▶ Instructions to follow: Which lines in the records contain the word "Click", matching its capitalization? Find each one and copy the whole line.

▶ Data excerpts:
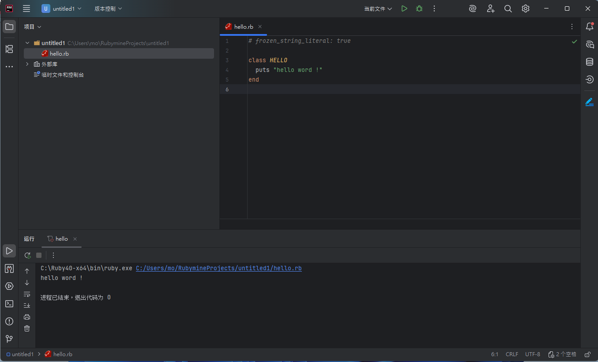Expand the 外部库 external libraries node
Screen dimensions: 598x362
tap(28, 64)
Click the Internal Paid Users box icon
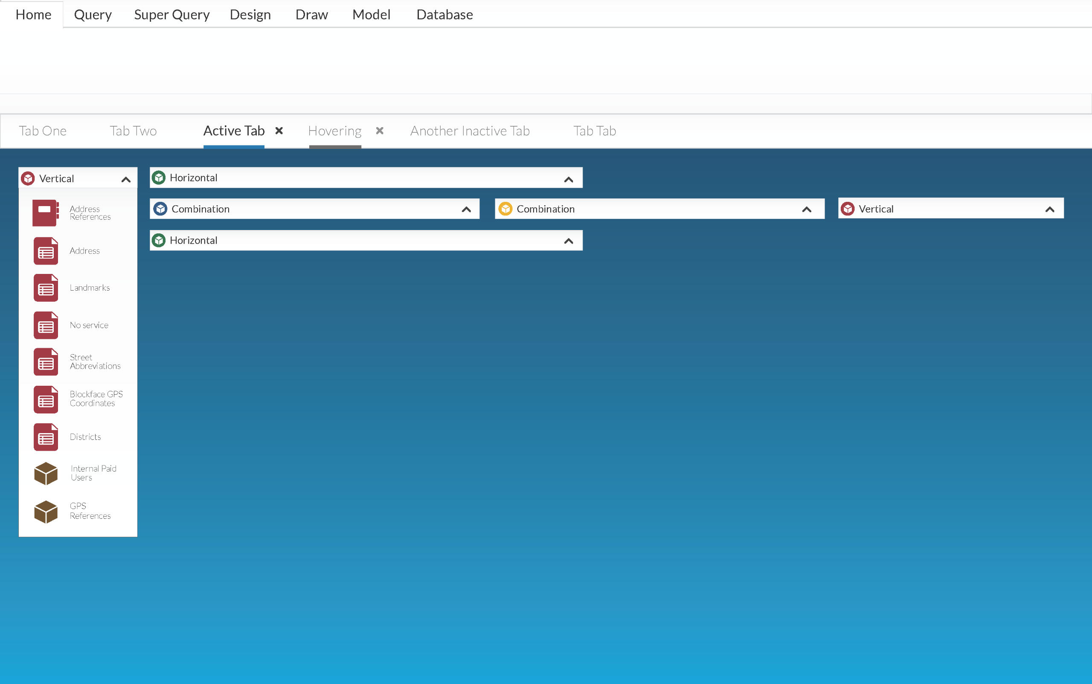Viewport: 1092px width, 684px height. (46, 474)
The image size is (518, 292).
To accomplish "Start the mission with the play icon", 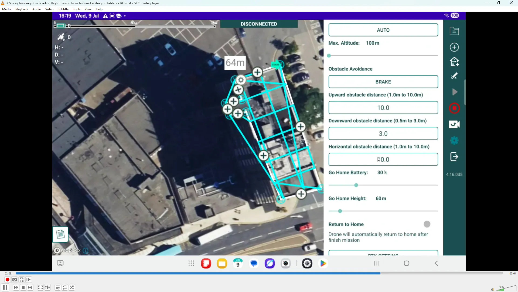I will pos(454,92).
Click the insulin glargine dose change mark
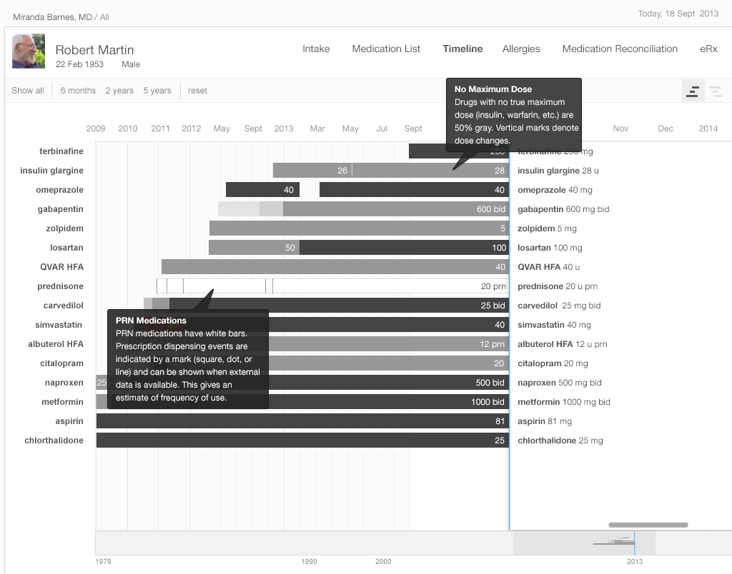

▶ Final result:
Click the Internal Paid Users box icon
Click the insulin glargine dose change mark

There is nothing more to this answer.